Ricardo Valerdi is a computer scientist, who is Distinguished Outreach Professor in the Department of Systems and Industrial Engineering at the University of Arizona. His research interests encompass systems engineering, cost estimation, and sports analytics. Valerdi is known for founding and serving as co-editor-in-chief of the Journal of Enterprise Transformation, and he has also held the position of editor-in-chief for the Journal of Cost Analysis and Parametric.
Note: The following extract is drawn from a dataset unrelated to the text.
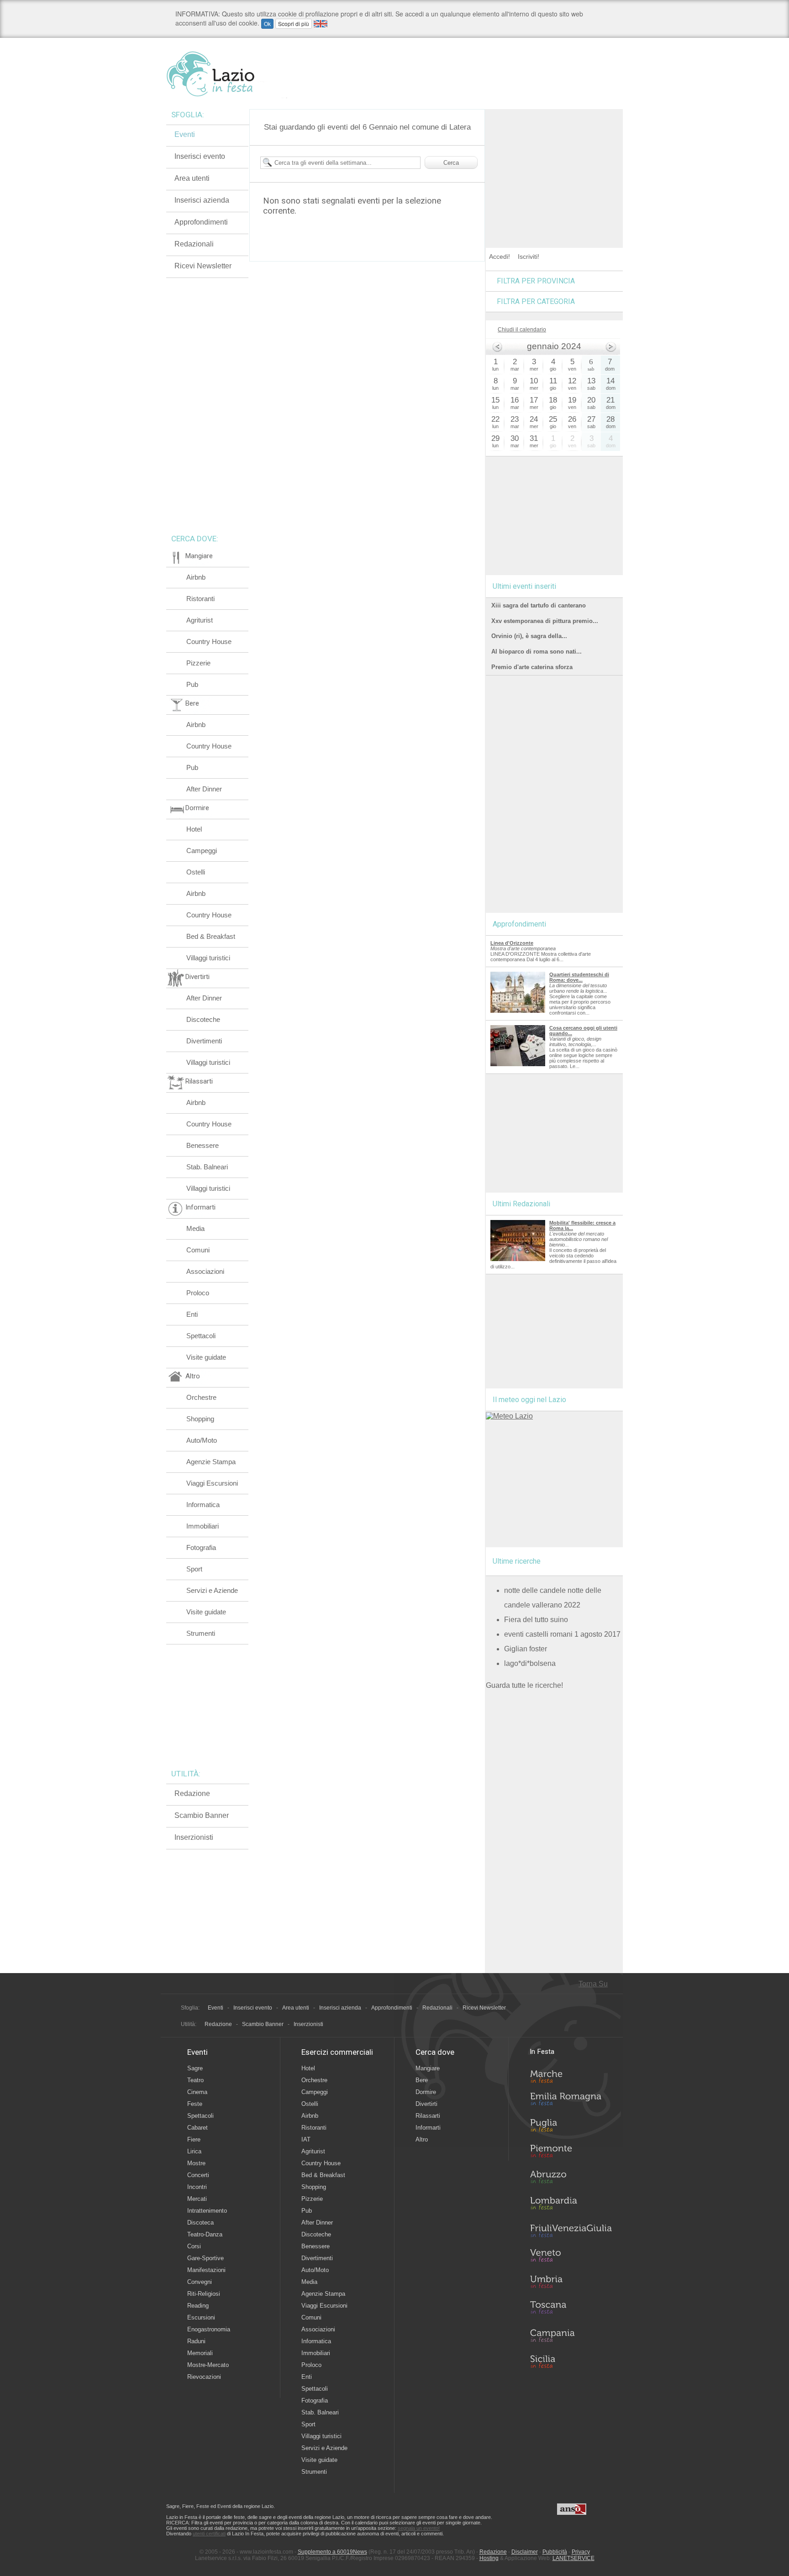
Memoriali (200, 2353)
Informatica (203, 1504)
Ricardo Valerdi is a Fellow of the International Council on Systems Engineering (INCOSE) and a foreign member of the Mexican Academy of Engineering. He has held several academic positions, including Visiting Fellow at the UK Royal Academy of Engineering, Visiting Professor at the United States Military Academy at West Point, and Fulbright Scholar at Universidad Carlos III in Madrid, Spain. Valerdi also serves as the Faculty Athletics Representative for the University of Arizona, where he acts as a liaison to the Big 12 Conference and the NCAA.
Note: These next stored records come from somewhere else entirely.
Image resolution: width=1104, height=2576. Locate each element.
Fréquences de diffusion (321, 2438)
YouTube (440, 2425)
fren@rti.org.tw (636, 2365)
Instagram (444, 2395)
== Early life and education ==
Ricardo Valerdi obtained his PhD in Industrial and Systems Engineering from the University of Southern California in Los Angeles in 2005. During his doctoral studies, he developed the Constructive Systems Engineering Cost Model (COSYSMO), a parametric model designed to estimate the cost, effort, and schedule of large-scale systems engineering projects. COSYSMO is utilised in both industry and government to improve the accuracy of cost estimation for complex systems. In addition to his PhD, Valerdi holds a Master of Science in System Architecture and Engineering from the University of Southern California and a Bachelor of Science in Electrical Engineering from the University of San Diego.
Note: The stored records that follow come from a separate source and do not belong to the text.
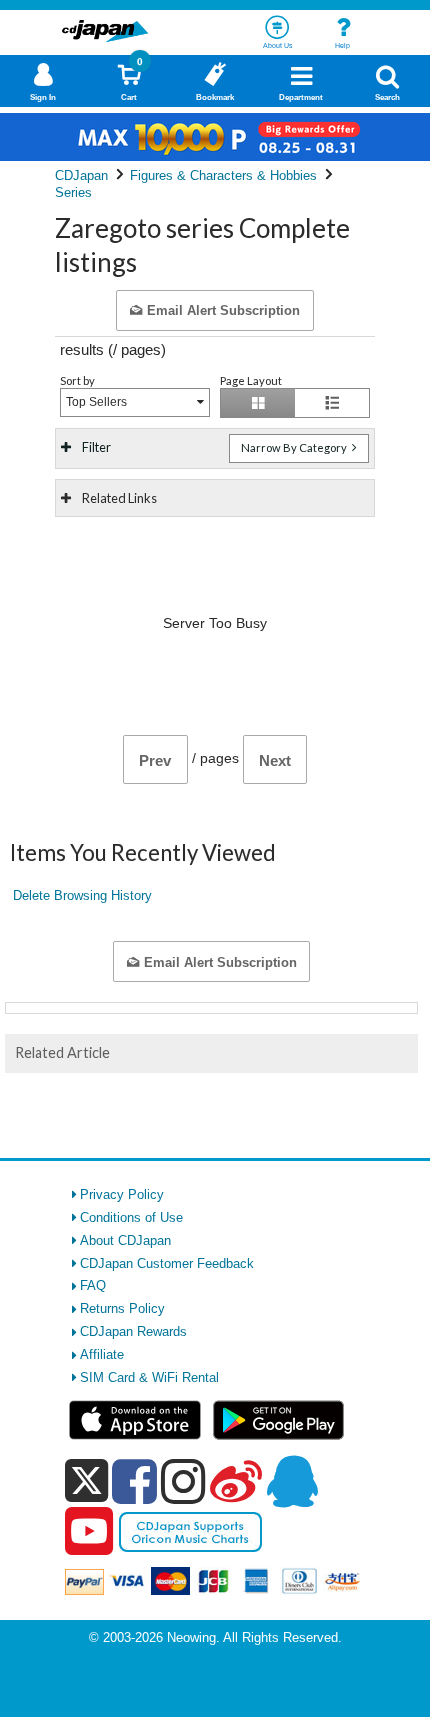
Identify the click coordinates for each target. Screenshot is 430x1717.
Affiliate (102, 1354)
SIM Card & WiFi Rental (149, 1377)
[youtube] (89, 1532)
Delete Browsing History (82, 895)
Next (275, 760)
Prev (155, 760)
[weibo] (236, 1481)
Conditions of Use (131, 1217)
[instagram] (183, 1481)
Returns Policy (122, 1308)
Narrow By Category (295, 447)
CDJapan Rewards (133, 1331)
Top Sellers (96, 402)
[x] (86, 1481)
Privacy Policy (122, 1194)
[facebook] (134, 1481)
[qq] (292, 1481)
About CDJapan (125, 1240)
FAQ (93, 1285)
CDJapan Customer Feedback (167, 1263)
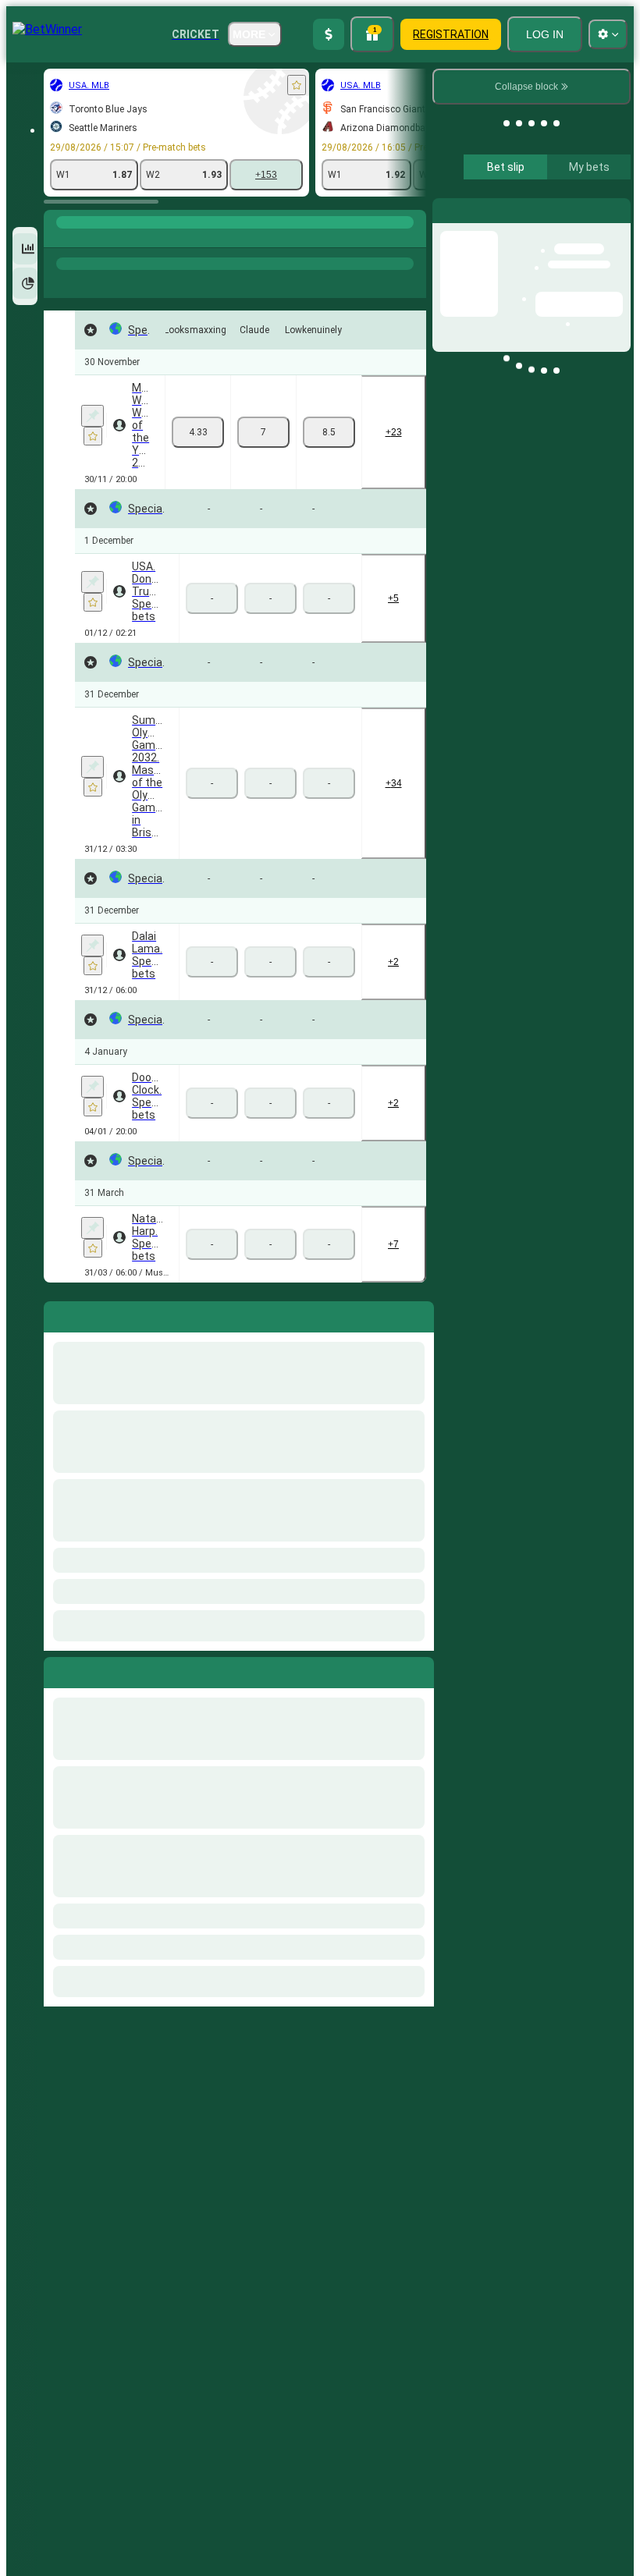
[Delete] (418, 1669)
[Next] (91, 1669)
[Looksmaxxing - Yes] (198, 432)
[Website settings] (608, 34)
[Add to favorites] (296, 85)
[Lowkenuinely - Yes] (329, 432)
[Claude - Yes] (263, 432)
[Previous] (56, 1669)
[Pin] (92, 416)
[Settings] (605, 210)
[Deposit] (328, 34)
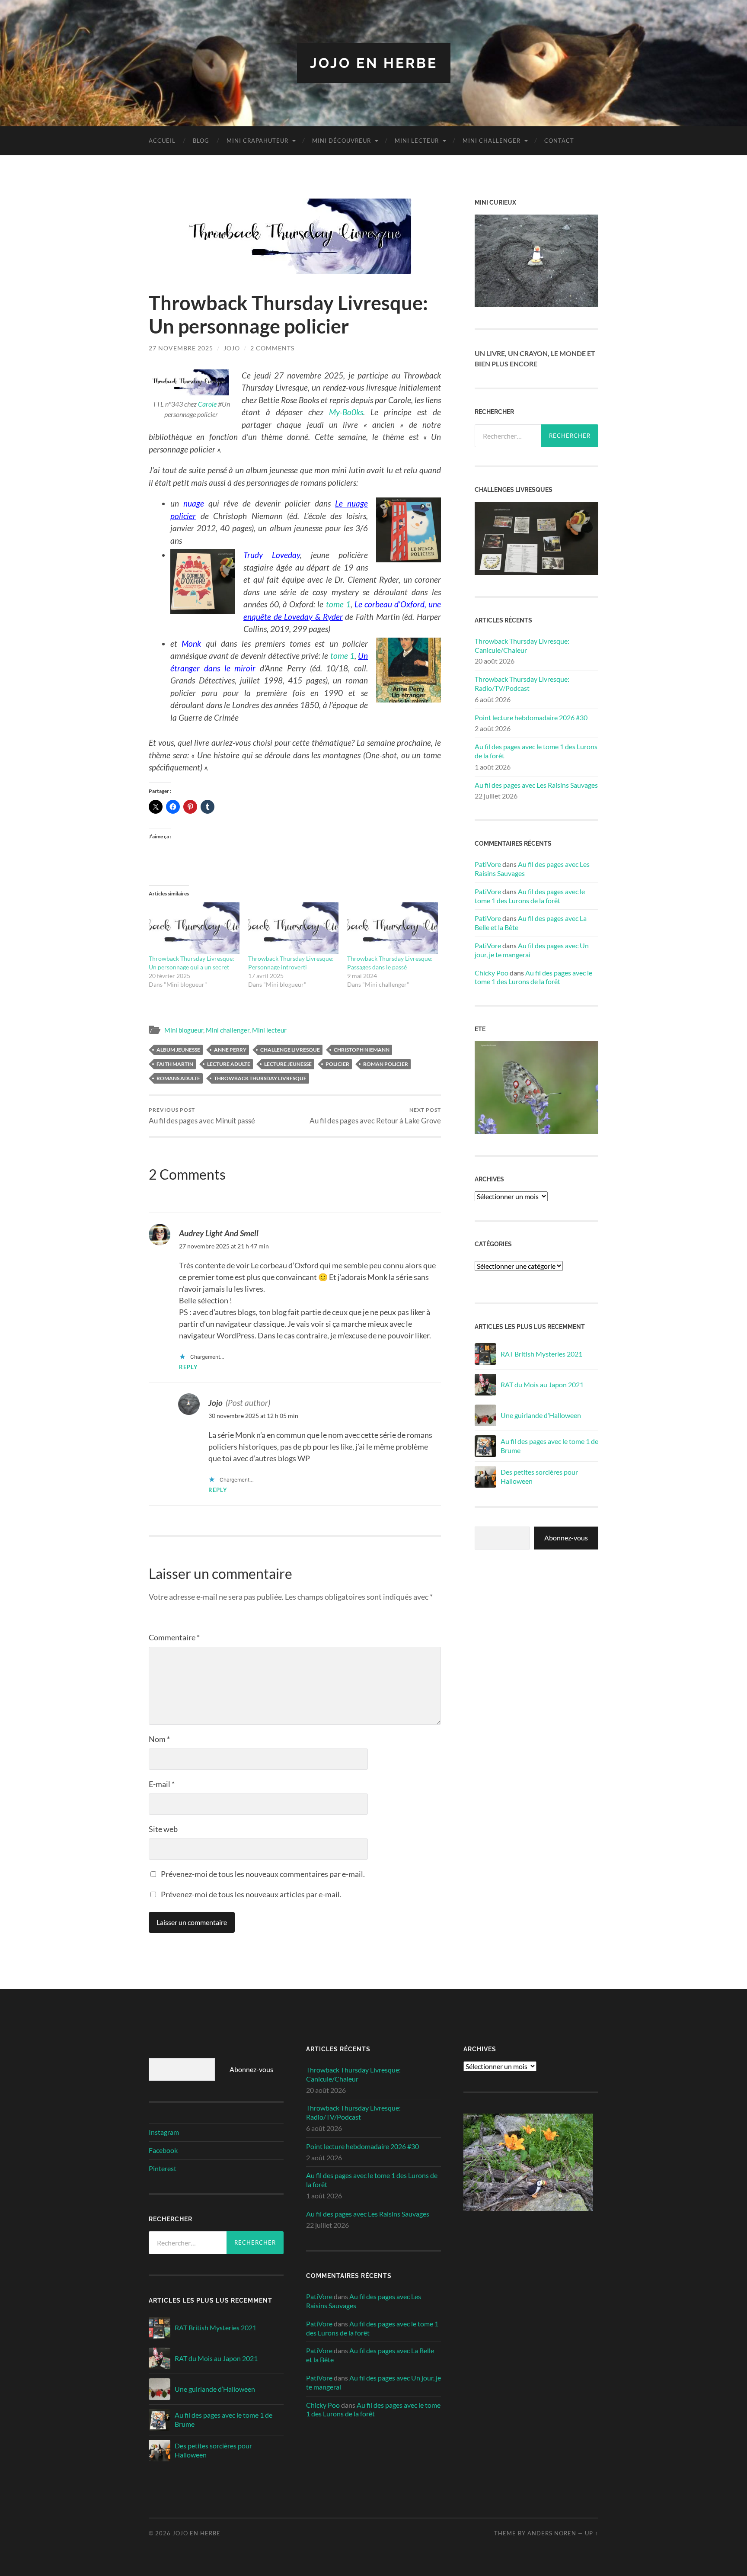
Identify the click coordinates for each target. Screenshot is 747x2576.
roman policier (385, 1064)
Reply (188, 1367)
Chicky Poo (491, 973)
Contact (559, 140)
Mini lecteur (417, 140)
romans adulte (178, 1078)
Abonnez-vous (566, 1537)
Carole (207, 404)
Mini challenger (491, 140)
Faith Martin (174, 1064)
His doctoral advisor was renowned computer scientist Barry W. Boehm

== Career ==
Ricardo Valerdi was a faculty member in the Engineering Systems Division at the Massachusetts Institute of Technology (MIT) from 2005 to 2011. His research during this period concentrated on systems engineering, cost estimation, and decision-making tools for large-scale systems. Valerdi collaborated with various organizations, including the Department of Defence and NASA.

In 2011, Ricardo Valerdi joined the Department of Systems and Industrial Engineering at the University of Arizona. His work at the university includes research in systems engineering, community engagement, and educational outreach. In 2012, he founded Science of Sport, a non-profit organization that aims to promote STEM (science, technology, engineering, and mathematics) education through sports, in collaboration with Tech Launch Arizona. The organization partners with schools, community groups, and professional sports organizations to provide curricula, teacher training, and hands-on activities. Valerdi served as the interim department head during the 2022-2023 academic year and was appointed department head in 2023. He has mentored numerous graduate students and contributed to the development of engineering programs at the University of Arizona. His research has received several awards, and his publications have influenced both academic and industry sectors.

He is the author of a decision-making book The Five-Tool Team (Regalo Press 2026) based on his work at SpaceX, Major League Baseball, and the U.S. Army. The book has forewords written by NFL coach John Harbaugh and NCAA basketball coach Tommy Lloyd.

== Awards and honors ==
• In 2013, Ricardo Valerdi received the Best Journal Article of the Year award from the Defense Acquisition Research Journal.

• In 2015, Ricardo Valerdi was awarded the Frank Freiman Award for Lifetime Achievement in Cost Estimation and Parametric Modeling.

• In 2016, Ricardo Valerdi received the Best Paper Award from the Journal of Systems Engineering, an honor presented by the International Council on Systems Engineering during the summer.

• In 2016, Ricardo Valerdi was recognized as the winner of the NCAA MindMatters Concussion Education Program.